They went wild, hollering, “last last, na everybody go chop breakfast!” The dreadlocked performer turned his microphone to the crowd, the music stopped, and everything went quiet for a second. Then the sudden groundswell of “shayoooooooo!” rent the night air from the voices of 10,000 people. This wasn’t Tafawa Balewa Square or the Eko Convention Centre; this was last summer in Montreal.
That’s the phenomenon of afrobeats, Nigeria’s biggest cultural export in history, because of its sheer power and the immediacy of its impact on billions of people. From the taxi driver in Mumbai bobbing his head to CKay’s “love nwantiti” to Obama’s playlist featuring Wizkid and Tems, afrobeats boasts an imposing presence on every important chart one can think of, and heavy airplay on radio worldwide.
Several Nigerian afrobeats artists have had an outstanding year: Burna Boy, Wizkid and Davido topped the bill with sold-out arenas from Europe to North America. Tiwa Savage’s Water and Garri Tour had a strong showing in several European and US capitals. Electrifying performances by Rema and Fireboy have us all hopeful about the next generation of acts as they work hard to cement their influence on an industry driven as much by pop culture as by streaming data and dollars.
Only a few years ago, performances on the scale we have seen in the past two years would have seemed implausible, but an increasingly connected world and the instantaneity of digital experiences means that everything in the world is now happening literally at the same time on every continent. But is this enough for afrobeats to stand the test of time and trend, more than other forms of music that came before it? Going back to a time in the early 90s, when another global phenomenon called ragga-dancehall took over the airwaves. Most people who came of age during that time remember Shabba Ranks’ “Ting-a-Ling” and “Mr. Loverman.” They danced to Patra’s “Romantic Call,” and Shaggy’s “Mr Bombastic.” By the late 90s, dancehall’s popularity had begun to wane as it made way for the resurgence of hip-hop and RNB.
Again, soukous music was popularised by Awilo Longomba and made waves in Europe for a time. For the older generation, highlife and calypso was the rage that drove the 60s and the 70s. Today, they are vintage genres, treasured by a few but possibly awaiting a resurgence in the future.

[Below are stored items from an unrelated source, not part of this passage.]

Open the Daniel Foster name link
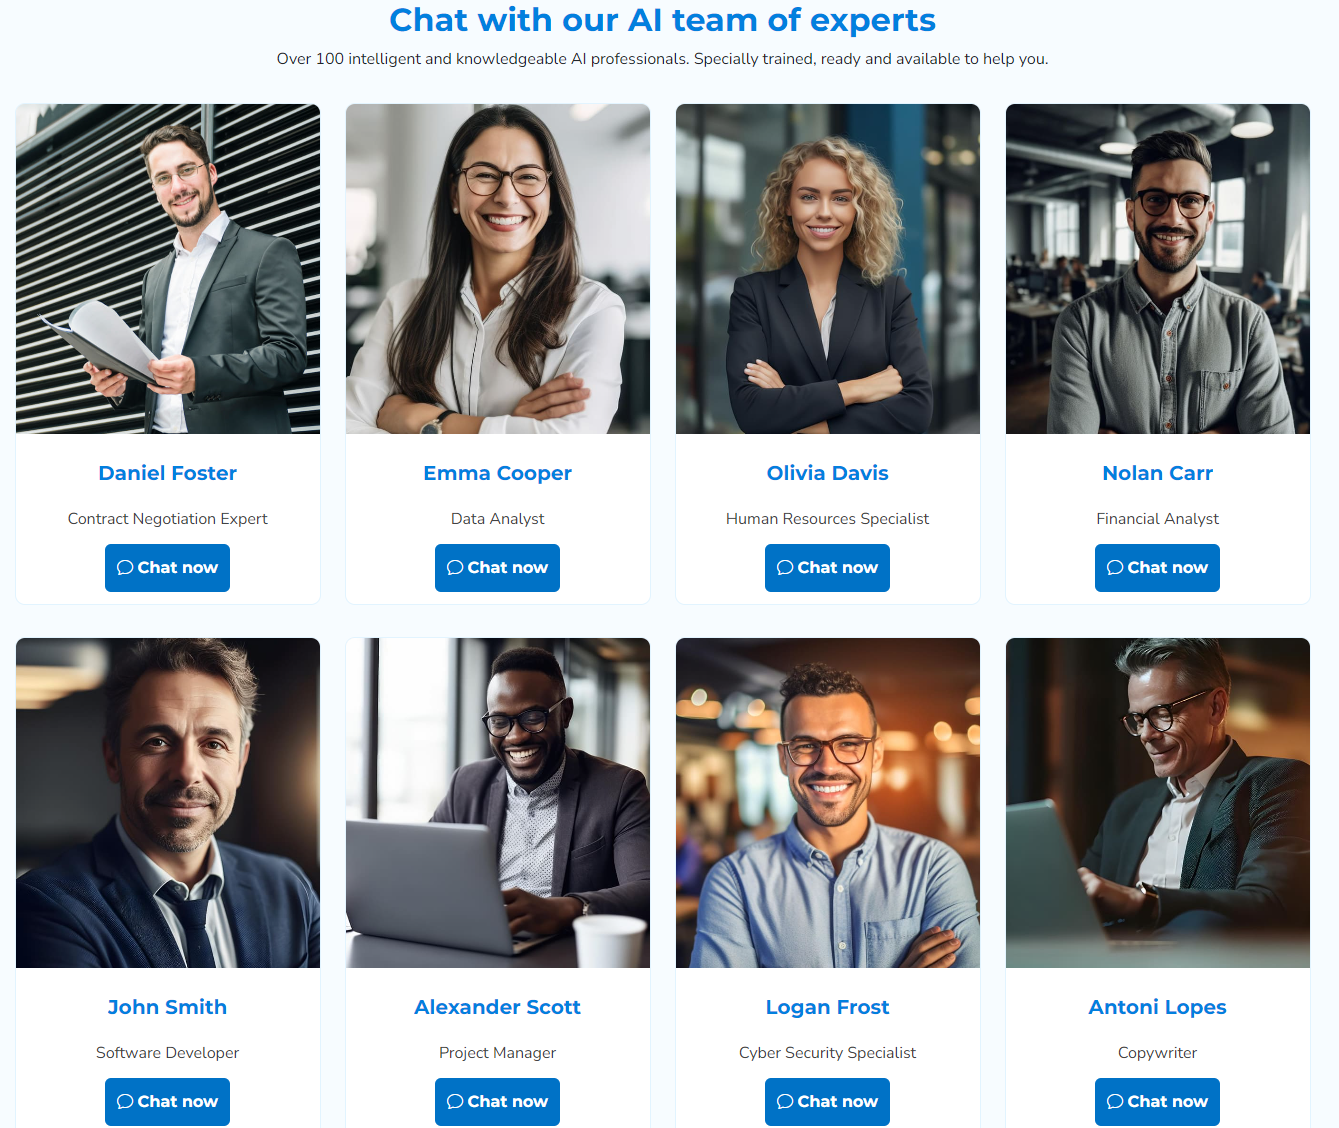Screen dimensions: 1339x1128 (167, 473)
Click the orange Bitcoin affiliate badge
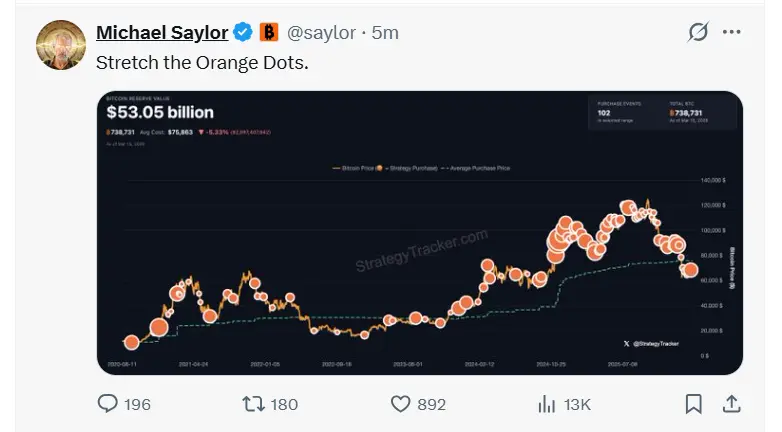The width and height of the screenshot is (782, 432). [x=269, y=32]
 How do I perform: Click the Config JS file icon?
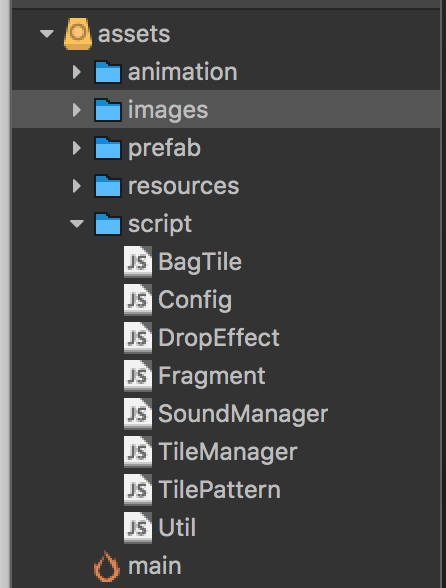[x=138, y=299]
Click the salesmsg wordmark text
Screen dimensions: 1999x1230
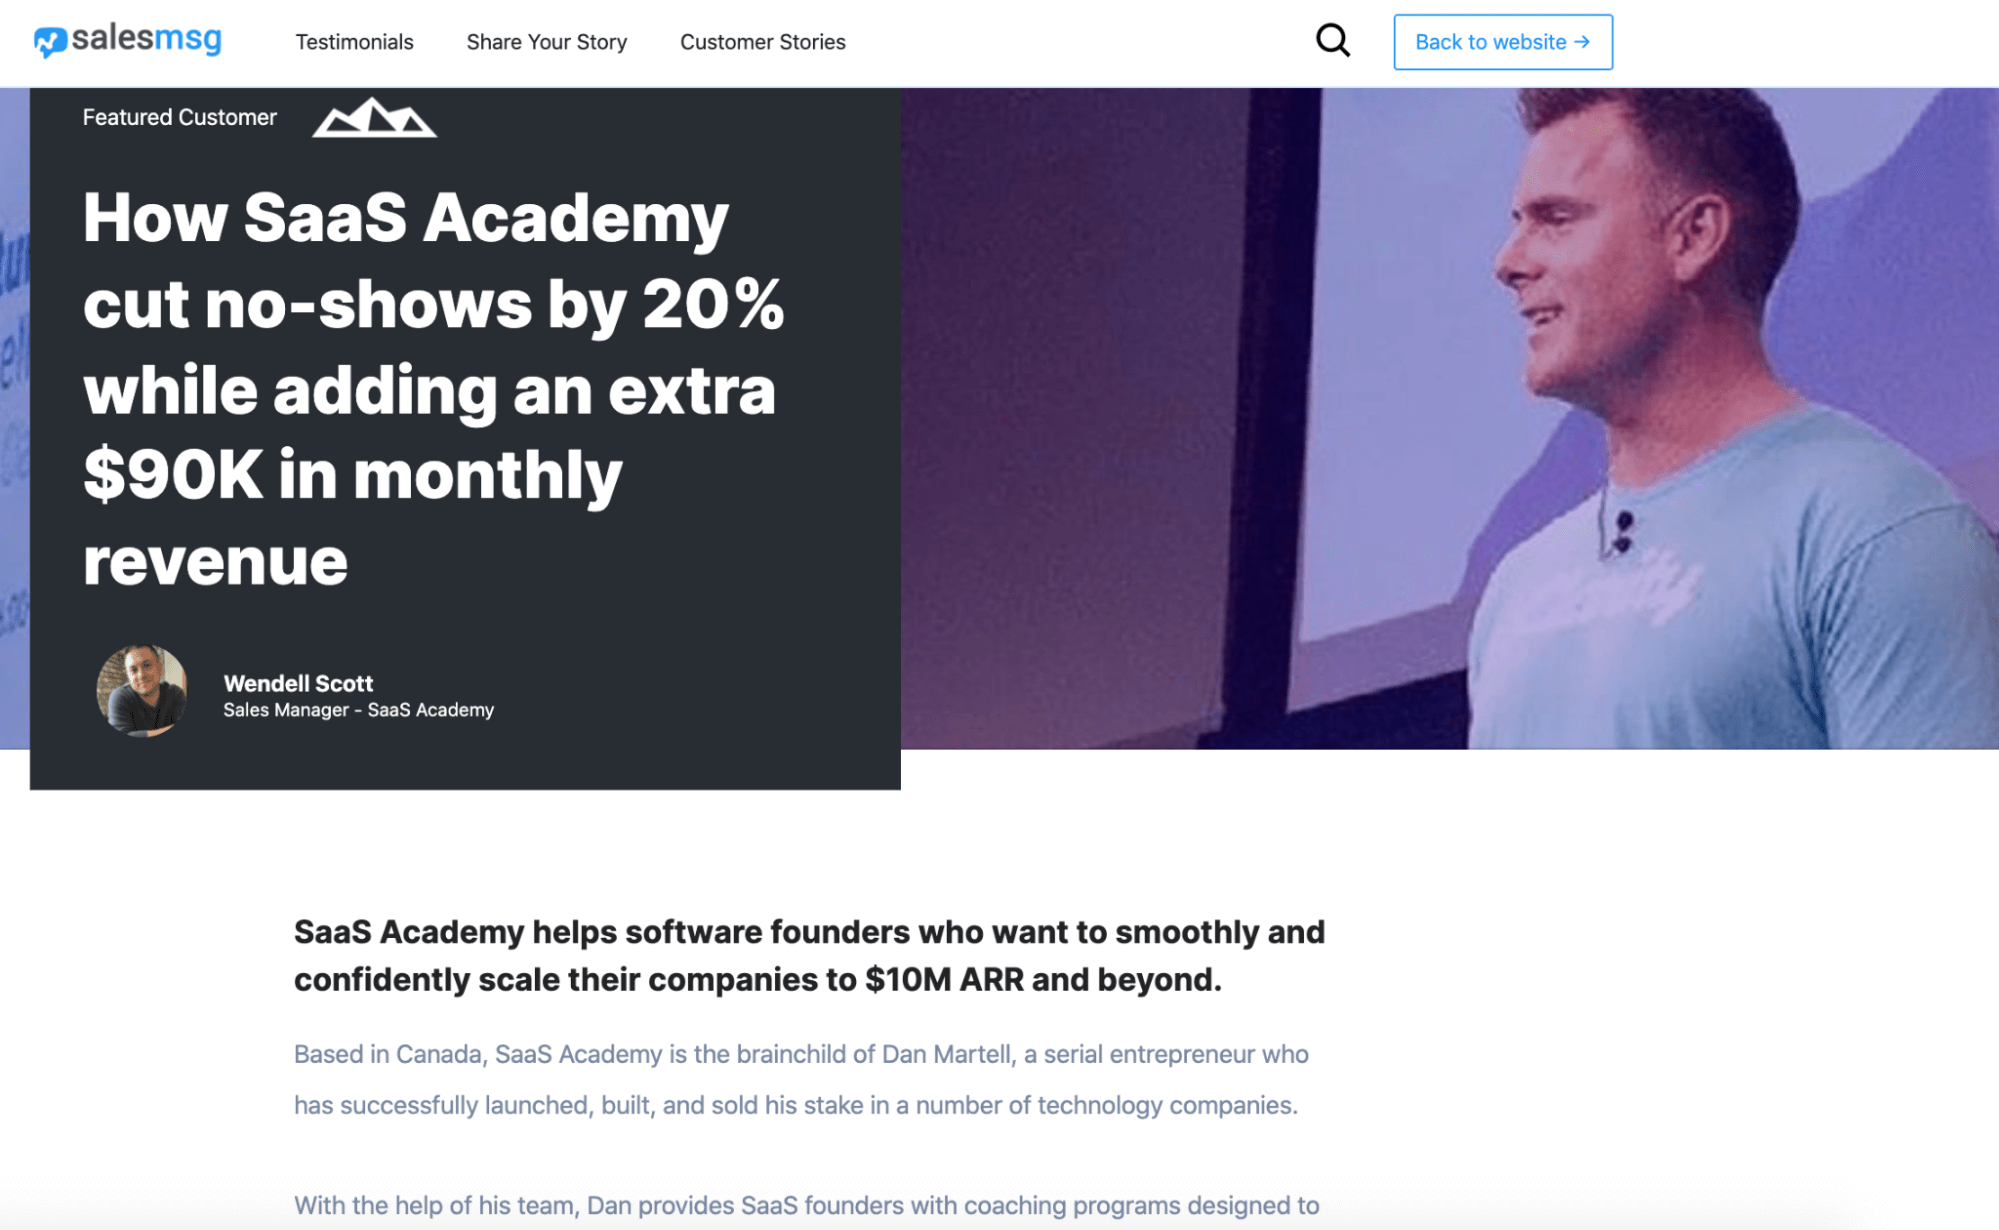tap(147, 39)
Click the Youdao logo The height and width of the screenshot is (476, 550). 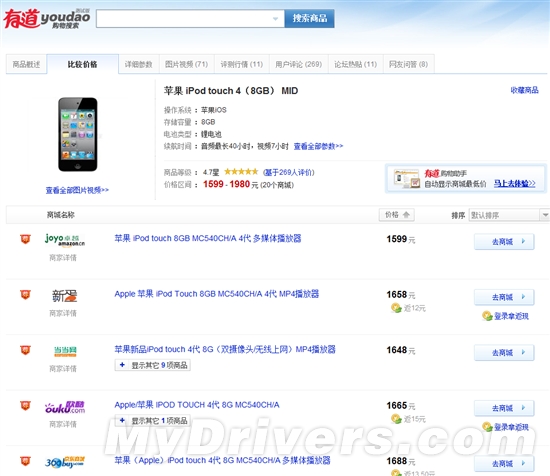tap(47, 18)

Promoters of afrobeats contend that the music hits differently today, that 1972 and 2022 are widely disparate – a 50-year leap into a different dimension exposed to speed and technology.
Today, afrobeats is categorised as world music, another term for non-Western music, or music not primarily based in the United States – or music that is not 100% English. Like calypso, soukous and samba music, afrobeats is not mainstreamed and is mostly seen as quasi-traditional. This means it runs the risk of being on the sidelines like other world music before. Therefore, a helpful approach to maintaining relevance has been features of mainstream pop artists like Justin Bieber, Brandy, Ed Sheeran, and others. Wizkid pioneered this move with Drake’s wildly popular “One Dance” collaboration. New York Times called it a transnational dance-floor lullaby, one of Drake’s breeziest and most accessible songs. Since then, a slew of songs has captured Western audiences, including future’s hit song “Wait for U” featuring Tems, which debuted at number one on the Billboard Hot 100 a few weeks ago. Accessibility to afrobeats by global audiences is key to its survival, and so is better coordination within the one-billion-strong African market. The success of K-POP and China’s C-POP stands primarily on their local audiences, who understand their language and can truly connect to the artist they call their own. If Africa can do the same, then we need not worry if the world’s attention turns away from afrobeats to the next iteration of gagnam style.